* _Given request_: Copy out the lines of the material word for word, starting at the line that contains "Given: Open the 手抖修正 stabilizer dropdown" and continuing to the end of the material. Leave the pictures out of your copy.
________________
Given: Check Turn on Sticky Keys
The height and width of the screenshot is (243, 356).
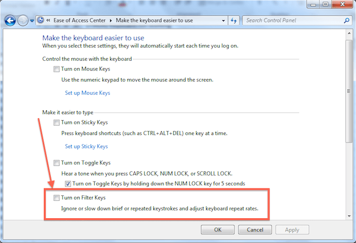Looking at the screenshot, I should (56, 122).
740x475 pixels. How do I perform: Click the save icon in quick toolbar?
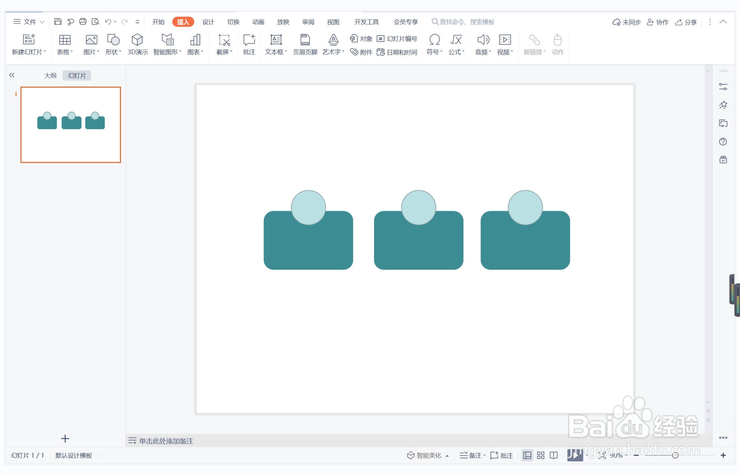pos(58,22)
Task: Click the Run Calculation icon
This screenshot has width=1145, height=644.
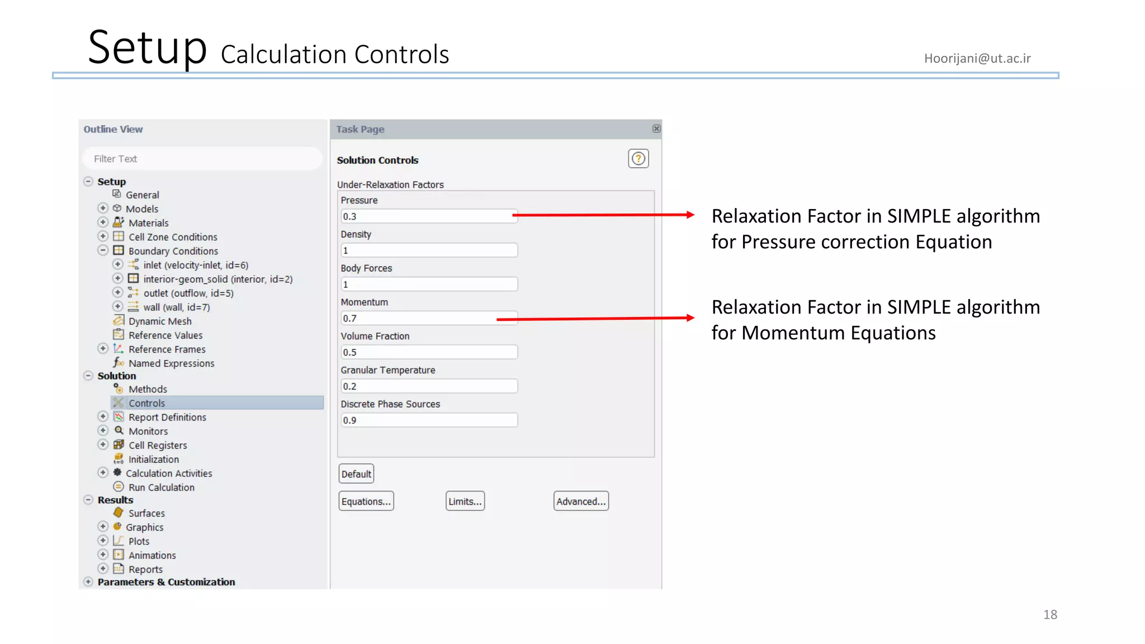Action: tap(119, 487)
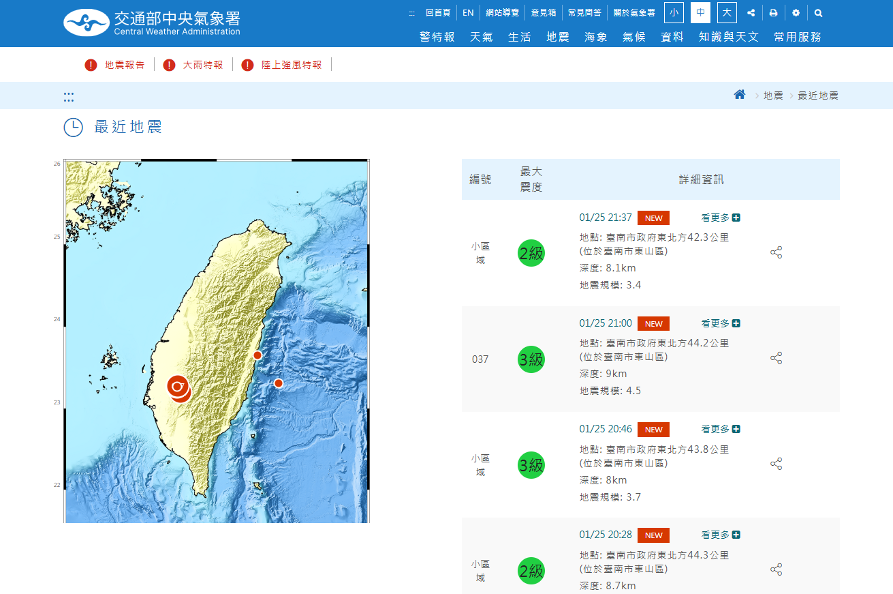The height and width of the screenshot is (594, 893).
Task: Click the share icon in top header
Action: point(751,13)
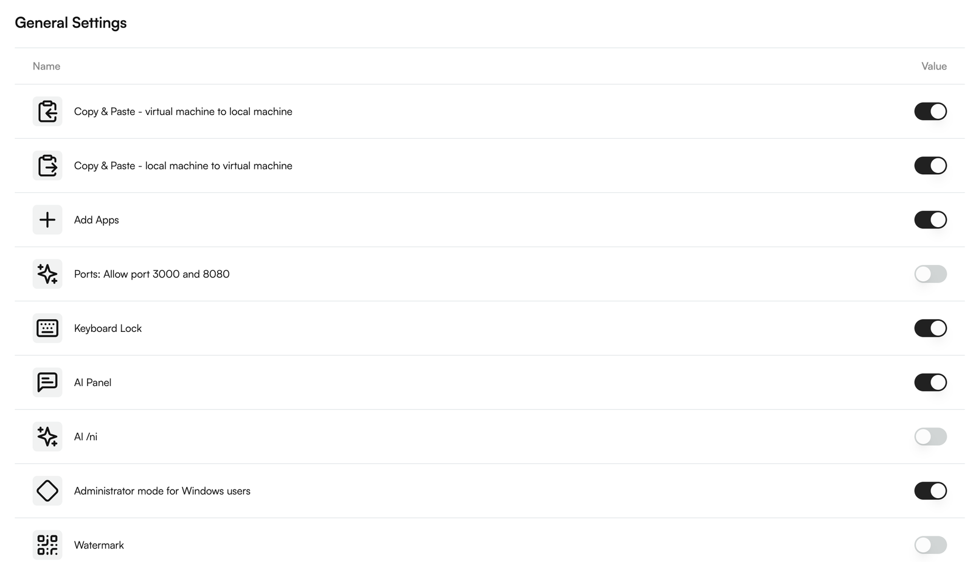Turn off Keyboard Lock
The width and height of the screenshot is (973, 562).
click(930, 328)
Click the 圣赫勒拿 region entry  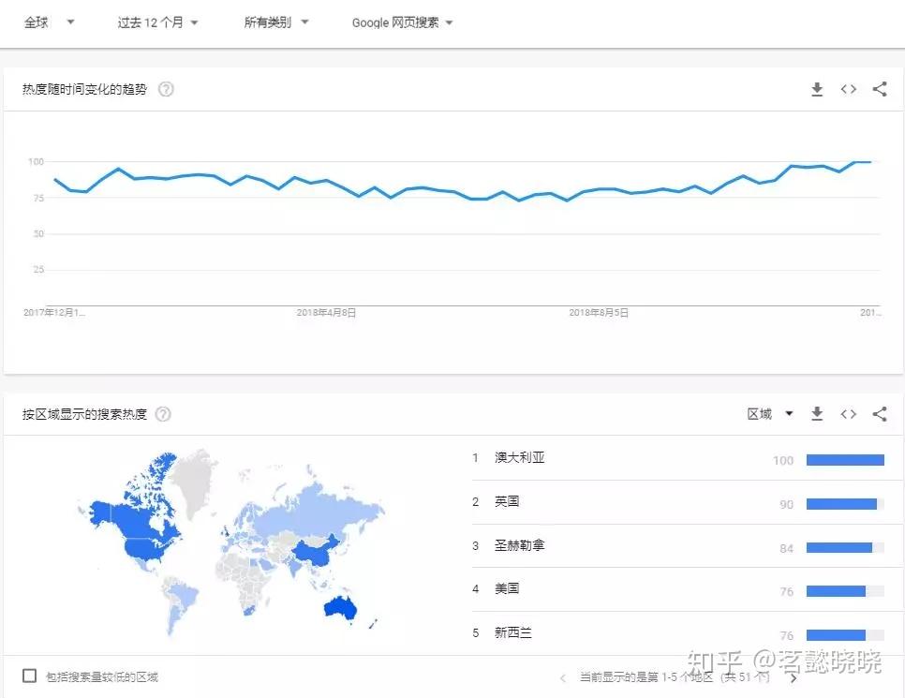[x=519, y=545]
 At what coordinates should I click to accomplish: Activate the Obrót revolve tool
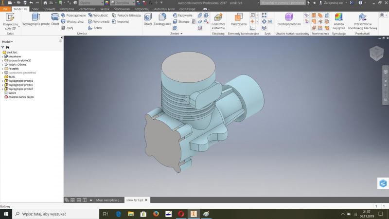pos(55,19)
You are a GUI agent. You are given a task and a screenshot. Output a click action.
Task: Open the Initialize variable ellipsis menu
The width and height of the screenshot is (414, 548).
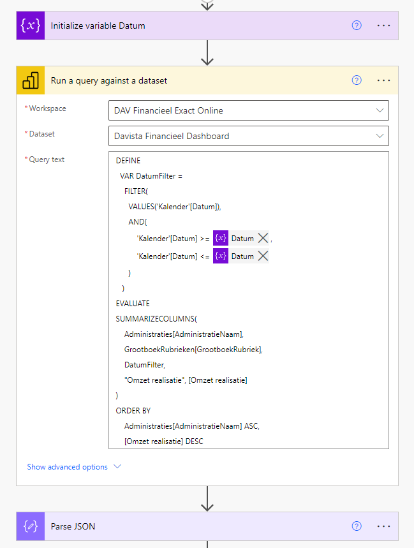[x=383, y=25]
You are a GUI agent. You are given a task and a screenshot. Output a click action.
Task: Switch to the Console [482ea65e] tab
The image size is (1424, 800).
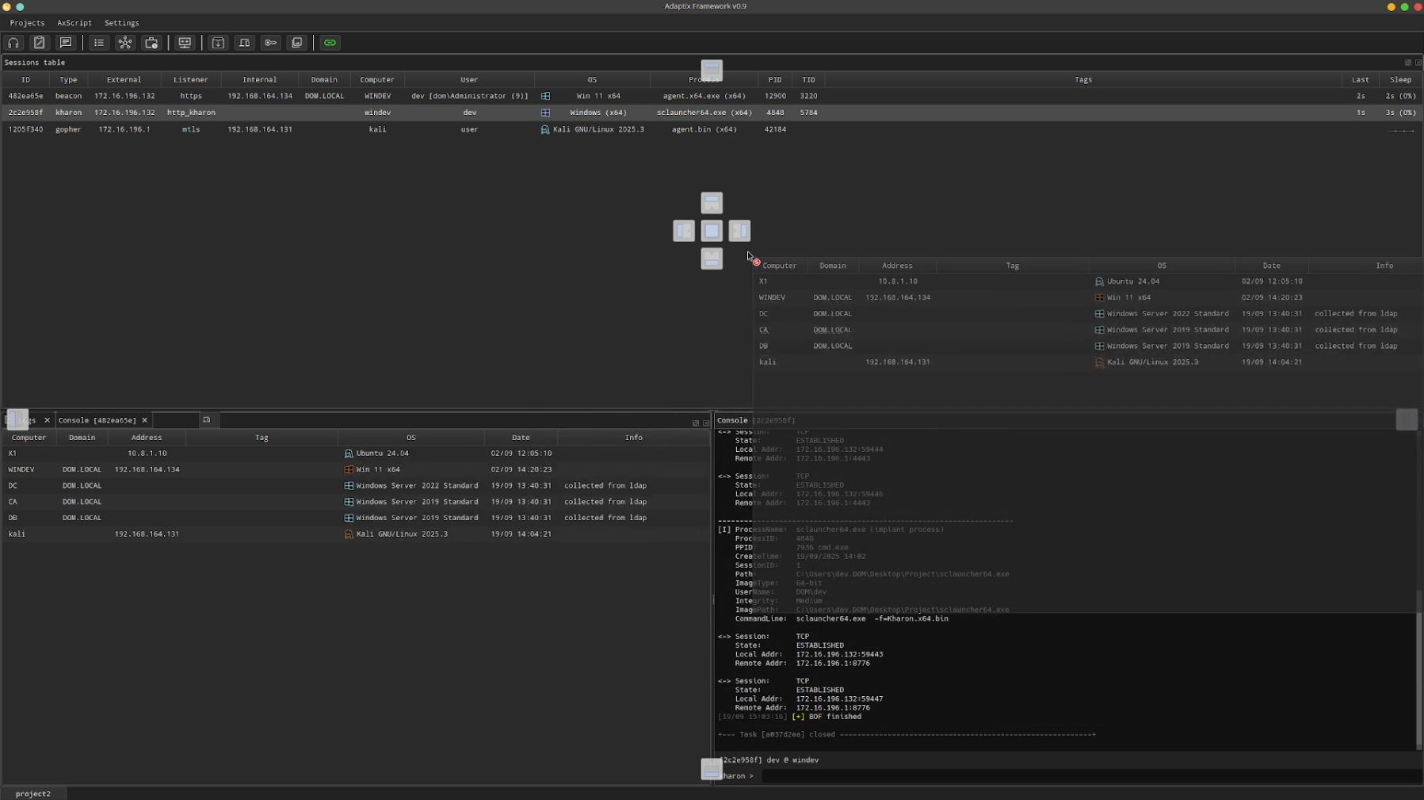(x=97, y=420)
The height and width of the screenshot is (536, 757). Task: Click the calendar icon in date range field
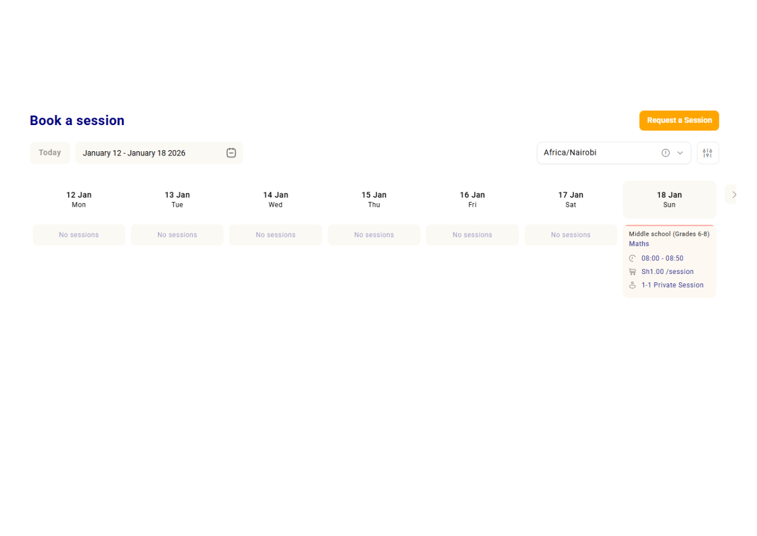tap(232, 153)
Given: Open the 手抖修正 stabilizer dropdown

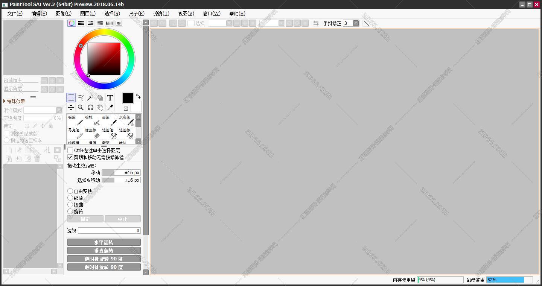Looking at the screenshot, I should (356, 23).
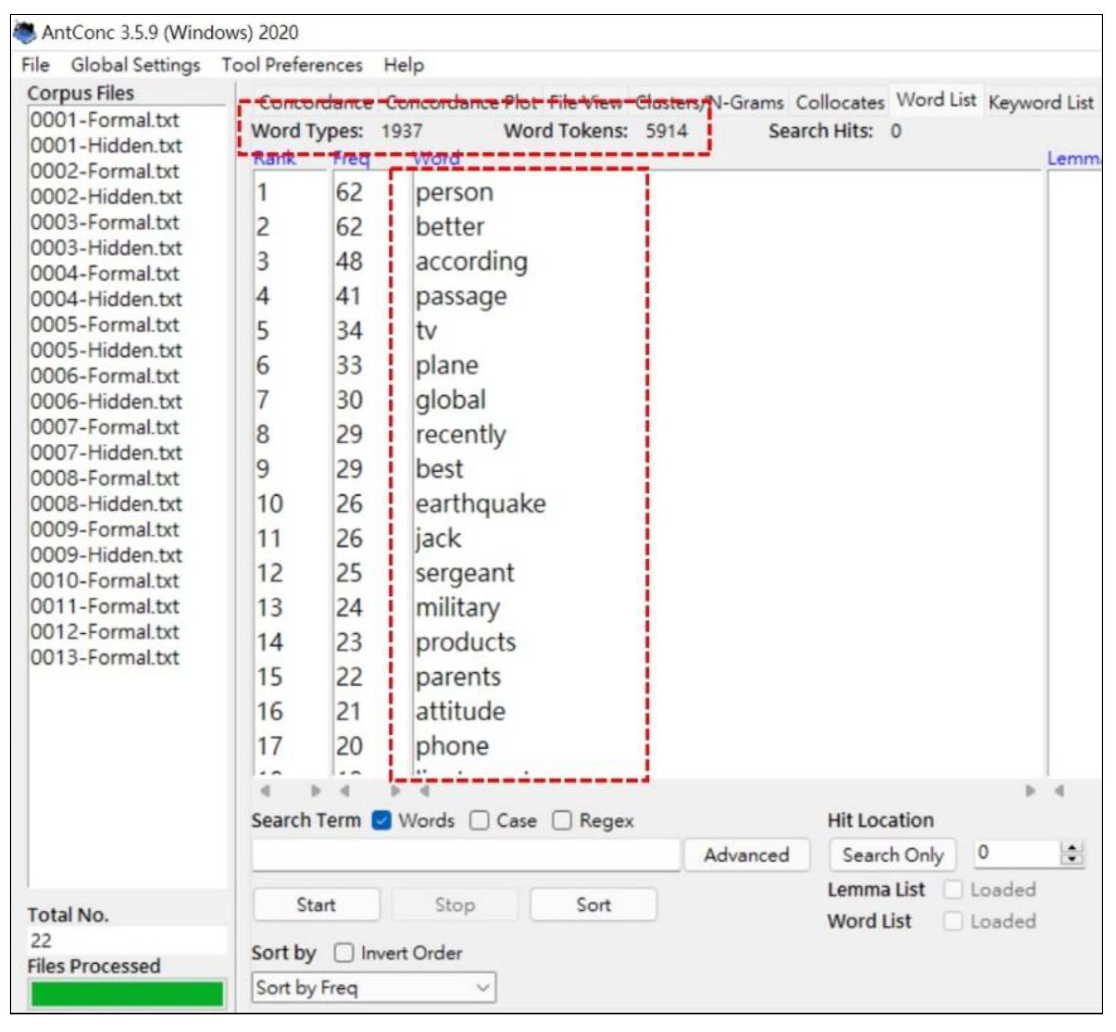1116x1032 pixels.
Task: Open the Tool Preferences menu
Action: (292, 65)
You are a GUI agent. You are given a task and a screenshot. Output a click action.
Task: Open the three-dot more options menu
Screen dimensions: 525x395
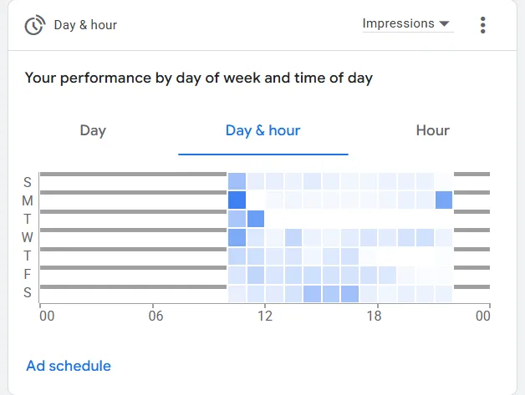click(483, 25)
________________
* _Task output_:
Given: Open the 手抖修正 stabilizer dropdown

Looking at the screenshot, I should (356, 23).
1116x1032 pixels.
Task: Open the Tool Preferences menu
Action: (292, 65)
You are a GUI agent. You are given a task and a screenshot. Output a click action.
Task: Open the three-dot more options menu
Screen dimensions: 525x395
click(483, 25)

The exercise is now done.